Transcriptome analysis of Shewanella oneidensis MR-1 in response to cold shock

This study presents a global transcriptional analysis of the cold shock response of Shewanella oneidensis MR-1 after a temperature downshift from 30 to 8 or 15oC based on time-series microarray experiments. More than 700 genes were found to be significantly affected (p < 0.05) upon cold shock challenge, especially at 8oC. The temporal gene expression patterns of the classical cold-shock genes varied and only some of them, most notably so1648 and so2787, were differentially regulated in response to temperature downshift. The global response of S. oneidensis to cold shock was also characterized by the up-regulation of genes encoding membrane proteins, DNA metabolism and translation apparatus components, metabolic proteins, regulatory proteins, and hypothetical proteins. Most of the metabolic proteins affected are involved in catalytic processes that generate NADH or NADPH. Keywords: time course, stress response To prepare cells for a microarray analysis, a single colony of MR-1 was used to inoculate 3 ml of LB in 10 ml plastic tubes and grown overnight at 30oC (optimal growth temperature) on a rotary platform (200 rpm). 150 ml of LB medium prewarmed to 30oC in a 500-ml flask was inoculated with an aliquot of a fresh overnight culture to an OD600 of 0.01 and then was shaken on a rotary platform (200 rpm) until an OD600 of a mid-log optical density 0.59 was attained.

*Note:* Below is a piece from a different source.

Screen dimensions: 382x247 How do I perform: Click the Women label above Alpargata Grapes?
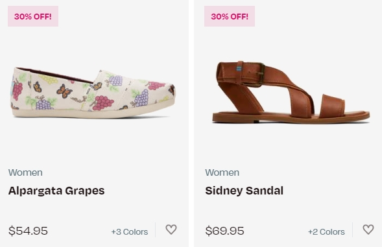(25, 172)
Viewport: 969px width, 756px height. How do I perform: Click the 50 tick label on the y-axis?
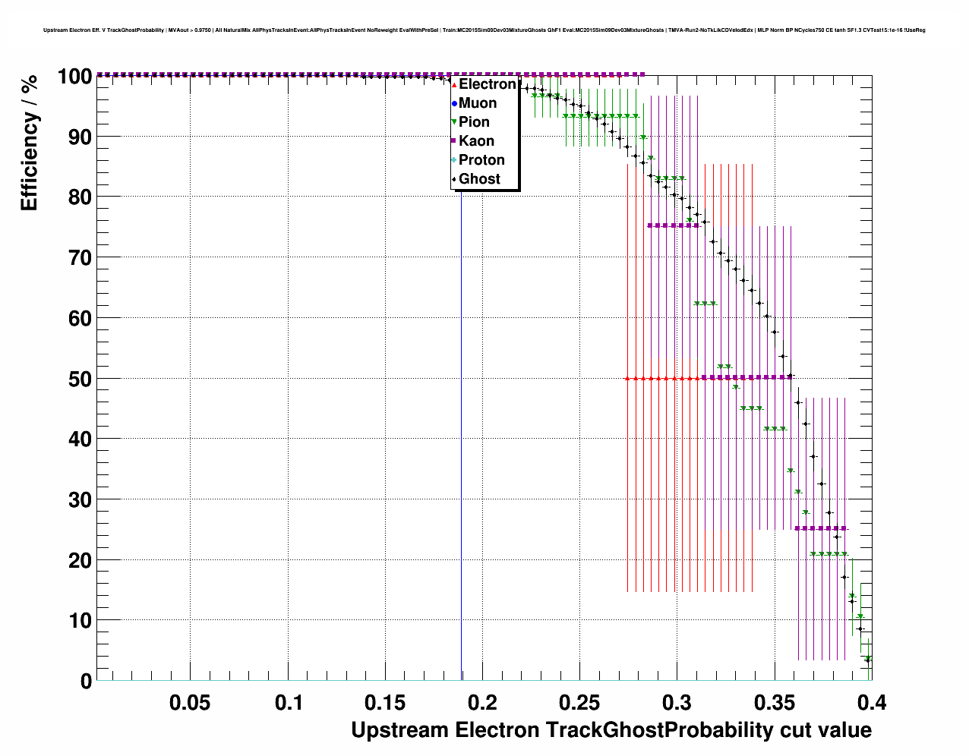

A 25-ml aliquot of cells was transferred to a 250-ml flask pre-cooled to 8 or 15oC and then incubated in an 8 or 15oC shaking water bath. Samples for microarray analysis were taken at 0 (control), 5, 10, 20, 40, 80 and 160 min, pelleted by centrifugation at maximum speed in a 5415R centrifuge (Eppendorf, Germany) for 10 s, and placed in liquid nitrogen.